## Task directions
Type out the lines below word for word, beginning with the first line and ending with the line that contains "center [839, 440].", including it.
━━━━━ Input data
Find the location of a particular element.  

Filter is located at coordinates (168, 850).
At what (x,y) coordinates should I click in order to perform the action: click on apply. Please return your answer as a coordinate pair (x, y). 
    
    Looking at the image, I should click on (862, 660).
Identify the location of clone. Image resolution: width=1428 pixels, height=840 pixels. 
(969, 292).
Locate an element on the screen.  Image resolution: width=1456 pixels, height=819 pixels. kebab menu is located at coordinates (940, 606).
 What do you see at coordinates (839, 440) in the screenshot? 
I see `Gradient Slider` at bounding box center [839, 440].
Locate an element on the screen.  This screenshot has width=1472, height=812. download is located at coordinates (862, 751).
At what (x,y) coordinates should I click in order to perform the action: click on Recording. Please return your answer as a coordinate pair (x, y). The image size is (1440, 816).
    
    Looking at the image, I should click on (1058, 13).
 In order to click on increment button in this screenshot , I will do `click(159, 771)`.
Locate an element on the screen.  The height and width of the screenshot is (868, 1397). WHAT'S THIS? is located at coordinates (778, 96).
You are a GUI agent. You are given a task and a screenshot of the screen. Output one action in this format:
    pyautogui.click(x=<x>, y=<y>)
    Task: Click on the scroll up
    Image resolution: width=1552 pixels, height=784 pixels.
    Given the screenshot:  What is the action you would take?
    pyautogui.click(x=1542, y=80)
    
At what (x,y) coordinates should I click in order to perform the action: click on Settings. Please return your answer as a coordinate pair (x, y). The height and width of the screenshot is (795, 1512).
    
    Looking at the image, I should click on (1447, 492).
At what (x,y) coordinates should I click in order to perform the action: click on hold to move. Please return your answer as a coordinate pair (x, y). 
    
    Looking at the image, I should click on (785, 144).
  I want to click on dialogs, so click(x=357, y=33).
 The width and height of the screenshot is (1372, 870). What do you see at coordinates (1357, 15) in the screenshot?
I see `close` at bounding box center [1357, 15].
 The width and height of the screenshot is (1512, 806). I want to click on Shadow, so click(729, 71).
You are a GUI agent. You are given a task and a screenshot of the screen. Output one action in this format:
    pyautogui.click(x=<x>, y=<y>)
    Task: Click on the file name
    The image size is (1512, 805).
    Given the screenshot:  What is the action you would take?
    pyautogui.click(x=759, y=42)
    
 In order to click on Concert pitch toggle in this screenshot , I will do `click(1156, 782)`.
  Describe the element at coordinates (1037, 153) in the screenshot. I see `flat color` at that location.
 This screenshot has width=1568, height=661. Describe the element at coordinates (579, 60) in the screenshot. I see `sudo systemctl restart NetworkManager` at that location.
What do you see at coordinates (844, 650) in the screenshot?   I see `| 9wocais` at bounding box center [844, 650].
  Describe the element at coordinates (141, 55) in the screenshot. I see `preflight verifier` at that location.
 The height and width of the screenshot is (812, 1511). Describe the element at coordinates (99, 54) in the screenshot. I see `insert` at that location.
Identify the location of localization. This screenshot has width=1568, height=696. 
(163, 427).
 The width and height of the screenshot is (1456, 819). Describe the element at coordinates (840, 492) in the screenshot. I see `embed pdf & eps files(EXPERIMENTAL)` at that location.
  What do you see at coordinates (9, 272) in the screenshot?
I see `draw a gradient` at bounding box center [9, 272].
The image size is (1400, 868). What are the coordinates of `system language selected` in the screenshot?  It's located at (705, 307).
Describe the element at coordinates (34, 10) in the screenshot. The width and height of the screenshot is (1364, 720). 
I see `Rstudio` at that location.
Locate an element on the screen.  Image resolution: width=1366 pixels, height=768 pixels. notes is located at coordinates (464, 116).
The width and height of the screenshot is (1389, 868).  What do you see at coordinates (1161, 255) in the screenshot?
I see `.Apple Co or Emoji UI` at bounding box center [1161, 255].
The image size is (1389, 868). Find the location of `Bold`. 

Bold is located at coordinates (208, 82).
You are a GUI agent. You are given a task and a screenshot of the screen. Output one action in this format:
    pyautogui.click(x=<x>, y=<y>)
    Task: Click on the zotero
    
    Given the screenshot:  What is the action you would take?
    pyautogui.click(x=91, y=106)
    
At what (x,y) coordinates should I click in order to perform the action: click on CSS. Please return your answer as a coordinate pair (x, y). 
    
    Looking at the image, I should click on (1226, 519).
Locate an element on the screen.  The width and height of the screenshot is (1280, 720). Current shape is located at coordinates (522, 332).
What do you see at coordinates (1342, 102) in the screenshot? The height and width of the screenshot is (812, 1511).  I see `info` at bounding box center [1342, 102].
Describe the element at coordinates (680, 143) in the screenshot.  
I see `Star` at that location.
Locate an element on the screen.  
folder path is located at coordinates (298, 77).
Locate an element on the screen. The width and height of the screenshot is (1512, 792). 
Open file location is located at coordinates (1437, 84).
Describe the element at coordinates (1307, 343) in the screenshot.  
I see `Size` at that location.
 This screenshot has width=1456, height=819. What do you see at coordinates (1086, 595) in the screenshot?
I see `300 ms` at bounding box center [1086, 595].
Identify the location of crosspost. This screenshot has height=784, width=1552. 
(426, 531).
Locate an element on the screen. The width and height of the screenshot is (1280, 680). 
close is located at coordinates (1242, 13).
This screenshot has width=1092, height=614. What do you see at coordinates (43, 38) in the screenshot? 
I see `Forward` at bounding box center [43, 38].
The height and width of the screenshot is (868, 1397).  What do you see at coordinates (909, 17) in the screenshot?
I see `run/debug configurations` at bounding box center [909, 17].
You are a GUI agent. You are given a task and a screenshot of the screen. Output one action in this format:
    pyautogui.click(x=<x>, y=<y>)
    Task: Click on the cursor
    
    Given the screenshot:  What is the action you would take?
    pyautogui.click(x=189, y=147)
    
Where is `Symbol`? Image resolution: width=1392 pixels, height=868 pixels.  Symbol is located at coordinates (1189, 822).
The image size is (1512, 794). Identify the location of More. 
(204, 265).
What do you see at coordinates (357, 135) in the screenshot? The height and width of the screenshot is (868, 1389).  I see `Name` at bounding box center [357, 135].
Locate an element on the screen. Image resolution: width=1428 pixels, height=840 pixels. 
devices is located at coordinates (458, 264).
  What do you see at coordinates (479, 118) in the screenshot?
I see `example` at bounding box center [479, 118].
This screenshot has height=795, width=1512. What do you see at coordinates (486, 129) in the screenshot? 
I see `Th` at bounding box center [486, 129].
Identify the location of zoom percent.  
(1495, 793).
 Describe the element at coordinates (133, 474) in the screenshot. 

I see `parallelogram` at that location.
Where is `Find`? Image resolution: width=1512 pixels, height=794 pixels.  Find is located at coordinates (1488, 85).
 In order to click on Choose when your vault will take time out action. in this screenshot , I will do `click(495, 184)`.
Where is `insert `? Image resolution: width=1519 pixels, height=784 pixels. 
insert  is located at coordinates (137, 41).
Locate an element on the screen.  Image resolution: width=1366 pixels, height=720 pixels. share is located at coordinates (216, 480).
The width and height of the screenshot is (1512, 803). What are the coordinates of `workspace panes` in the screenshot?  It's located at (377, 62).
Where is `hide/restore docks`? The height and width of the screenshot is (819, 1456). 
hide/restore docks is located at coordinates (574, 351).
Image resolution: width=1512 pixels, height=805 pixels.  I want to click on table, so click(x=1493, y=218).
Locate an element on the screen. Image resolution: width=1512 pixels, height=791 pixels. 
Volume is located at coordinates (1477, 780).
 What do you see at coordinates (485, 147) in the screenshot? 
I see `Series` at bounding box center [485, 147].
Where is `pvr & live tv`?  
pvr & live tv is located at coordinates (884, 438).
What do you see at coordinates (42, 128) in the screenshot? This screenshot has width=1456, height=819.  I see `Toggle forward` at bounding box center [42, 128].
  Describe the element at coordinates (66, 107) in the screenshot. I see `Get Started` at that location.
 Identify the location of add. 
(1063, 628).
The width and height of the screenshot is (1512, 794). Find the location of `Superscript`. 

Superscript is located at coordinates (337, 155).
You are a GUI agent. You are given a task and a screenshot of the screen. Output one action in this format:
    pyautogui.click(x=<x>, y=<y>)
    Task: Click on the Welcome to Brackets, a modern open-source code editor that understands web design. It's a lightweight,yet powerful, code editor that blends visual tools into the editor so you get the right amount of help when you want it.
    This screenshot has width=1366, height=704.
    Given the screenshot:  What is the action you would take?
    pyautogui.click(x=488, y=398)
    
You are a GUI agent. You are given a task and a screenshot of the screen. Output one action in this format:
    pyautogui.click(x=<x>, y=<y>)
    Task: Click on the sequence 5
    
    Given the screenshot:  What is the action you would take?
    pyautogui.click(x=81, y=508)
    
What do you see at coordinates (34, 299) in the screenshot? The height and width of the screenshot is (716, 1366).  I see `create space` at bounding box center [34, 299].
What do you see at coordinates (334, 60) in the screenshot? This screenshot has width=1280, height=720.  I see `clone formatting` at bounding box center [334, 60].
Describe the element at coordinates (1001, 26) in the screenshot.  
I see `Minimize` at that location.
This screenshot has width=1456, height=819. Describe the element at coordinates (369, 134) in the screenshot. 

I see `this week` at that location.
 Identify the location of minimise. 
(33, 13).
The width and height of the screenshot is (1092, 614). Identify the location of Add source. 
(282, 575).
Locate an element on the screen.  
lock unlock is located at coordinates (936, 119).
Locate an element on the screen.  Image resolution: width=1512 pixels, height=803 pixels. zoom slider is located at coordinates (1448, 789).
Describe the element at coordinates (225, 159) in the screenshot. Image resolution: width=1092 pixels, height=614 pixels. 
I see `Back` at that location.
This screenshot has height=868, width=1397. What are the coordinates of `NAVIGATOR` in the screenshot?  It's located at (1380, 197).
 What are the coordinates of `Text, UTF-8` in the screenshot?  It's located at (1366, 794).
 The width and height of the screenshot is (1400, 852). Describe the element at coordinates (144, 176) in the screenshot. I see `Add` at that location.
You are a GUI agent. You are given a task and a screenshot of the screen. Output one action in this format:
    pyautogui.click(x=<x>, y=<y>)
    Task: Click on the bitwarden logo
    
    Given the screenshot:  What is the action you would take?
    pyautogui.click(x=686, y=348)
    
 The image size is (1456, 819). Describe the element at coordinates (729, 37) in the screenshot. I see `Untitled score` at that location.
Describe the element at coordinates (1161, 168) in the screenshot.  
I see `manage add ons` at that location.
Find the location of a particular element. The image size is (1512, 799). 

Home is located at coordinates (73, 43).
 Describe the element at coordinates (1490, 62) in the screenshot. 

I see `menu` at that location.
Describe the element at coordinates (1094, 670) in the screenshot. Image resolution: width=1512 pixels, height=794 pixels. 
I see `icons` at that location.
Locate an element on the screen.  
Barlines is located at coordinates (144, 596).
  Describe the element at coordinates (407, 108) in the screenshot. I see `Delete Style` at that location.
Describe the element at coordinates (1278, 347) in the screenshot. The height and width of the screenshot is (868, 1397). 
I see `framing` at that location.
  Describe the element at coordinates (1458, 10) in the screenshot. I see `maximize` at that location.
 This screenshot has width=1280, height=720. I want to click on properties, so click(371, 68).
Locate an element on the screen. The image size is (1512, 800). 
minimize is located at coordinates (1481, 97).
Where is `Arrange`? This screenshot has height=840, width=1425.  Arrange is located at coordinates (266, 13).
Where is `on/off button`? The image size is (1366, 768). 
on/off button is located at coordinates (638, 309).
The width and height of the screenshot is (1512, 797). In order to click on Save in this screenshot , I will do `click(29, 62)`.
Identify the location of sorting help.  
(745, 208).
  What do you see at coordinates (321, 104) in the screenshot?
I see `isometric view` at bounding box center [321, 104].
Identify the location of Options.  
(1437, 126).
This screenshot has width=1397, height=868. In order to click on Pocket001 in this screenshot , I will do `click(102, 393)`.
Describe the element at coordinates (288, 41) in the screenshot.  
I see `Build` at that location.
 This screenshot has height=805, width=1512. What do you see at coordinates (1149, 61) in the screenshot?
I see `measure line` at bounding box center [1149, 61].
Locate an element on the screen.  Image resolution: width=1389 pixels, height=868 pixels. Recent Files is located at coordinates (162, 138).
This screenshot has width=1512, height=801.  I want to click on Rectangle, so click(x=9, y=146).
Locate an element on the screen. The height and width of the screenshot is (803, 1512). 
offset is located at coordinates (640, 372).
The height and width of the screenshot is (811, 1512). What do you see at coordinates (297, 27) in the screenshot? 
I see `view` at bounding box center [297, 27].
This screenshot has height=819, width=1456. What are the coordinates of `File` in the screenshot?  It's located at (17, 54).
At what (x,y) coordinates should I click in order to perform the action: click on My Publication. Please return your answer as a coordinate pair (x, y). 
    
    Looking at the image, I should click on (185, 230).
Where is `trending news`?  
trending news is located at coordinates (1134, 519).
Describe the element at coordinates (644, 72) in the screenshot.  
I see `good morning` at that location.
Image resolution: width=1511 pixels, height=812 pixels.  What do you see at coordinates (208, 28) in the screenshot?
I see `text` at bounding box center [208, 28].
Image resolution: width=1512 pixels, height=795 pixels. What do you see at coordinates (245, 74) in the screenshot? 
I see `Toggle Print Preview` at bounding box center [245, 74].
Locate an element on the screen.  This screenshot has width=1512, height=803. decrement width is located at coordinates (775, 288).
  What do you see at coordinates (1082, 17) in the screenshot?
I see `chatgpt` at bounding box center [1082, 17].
━━━━━━━━━━
## Final result
Find the location of a particular element.  

Filter is located at coordinates (168, 850).
At what (x,y) coordinates should I click in order to perform the action: click on apply. Please return your answer as a coordinate pair (x, y). 
    
    Looking at the image, I should click on (862, 660).
Identify the location of clone. Image resolution: width=1428 pixels, height=840 pixels. 
(969, 292).
Locate an element on the screen.  Image resolution: width=1456 pixels, height=819 pixels. kebab menu is located at coordinates (940, 606).
 What do you see at coordinates (839, 440) in the screenshot? 
I see `Gradient Slider` at bounding box center [839, 440].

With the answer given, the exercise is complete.